Subject: New EST undervolting patch
To: None <current-users@netbsd.org>
From: Juraj Hercek <nbsd@hck.sk>
List: tech-kern
Date: 04/14/2007 19:25:34
This is a multi-part message in MIME format.
--------------010304040002010301090802
Content-Type: text/plain; charset=ISO-8859-1; format=flowed
Content-Transfer-Encoding: 7bit

Hello people,

There was some interest in having undervolting feature in current 
kernel. I did a patch some time ago which was merely a rewrite of est 
(http://mail-index.netbsd.org/tech-kern/2006/06/10/0006.html). It wasn't 
a way to go because of many changes needed to adjust it when something 
changed in original est. New patch is completely different in a such way 
that it tries to make *minimal* changes to the original est.

Because of the minimal changes "requirement", there are some things 
which are *ugly* (line numbers correspond to attached diff file):

a) some parts were copied from est, namely fqlist + some defines (lines 
89 - 112) + code which sets the frequency (reset_operating_point() 
function, lines 177 - 195). This could be solved by having an est.h 
header file and an implementation of setting operating point in est.c 
accessible from outside.

Material provided ▸

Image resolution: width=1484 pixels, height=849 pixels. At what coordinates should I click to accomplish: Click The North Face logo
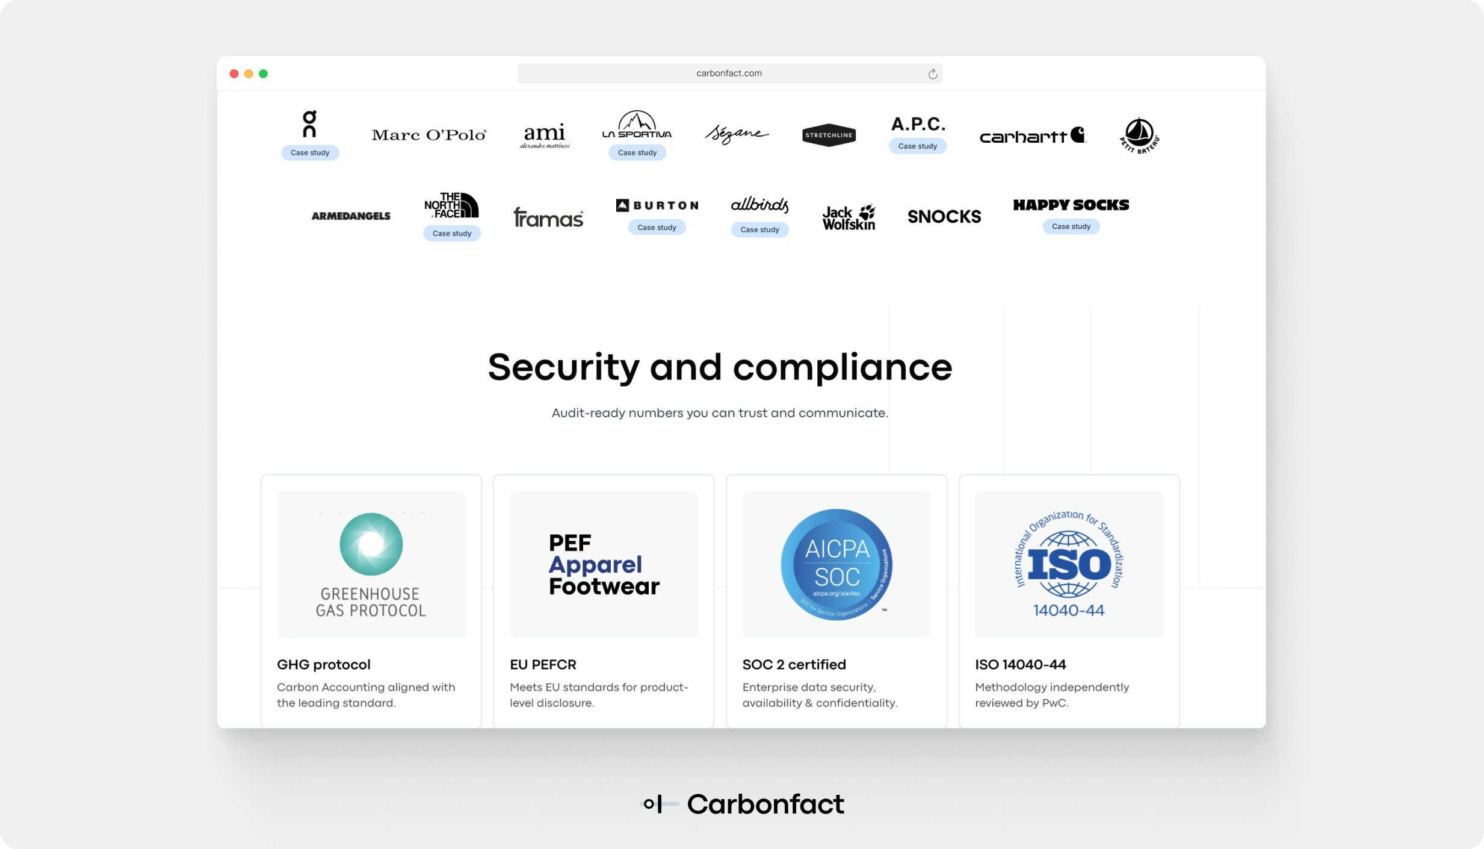click(x=451, y=205)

What is required ▸ Summarize the message about the new EST undervolting patch in two sentences. The data that precede this point have no connection to the message about the EST undervolting patch.

Worked solution ▸ An earlier undervolting patch was a rewrite of est and proved impractical because it had to be adjusted whenever the original est changed, so the new patch instead tries to make minimal changes to the original est. As a result, some parts are ugly, such as fqlist, some defines and the frequency-setting code copied from est, which could be solved with an est.h header file and an implementation of setting the operating point in est.c that is accessible from outside.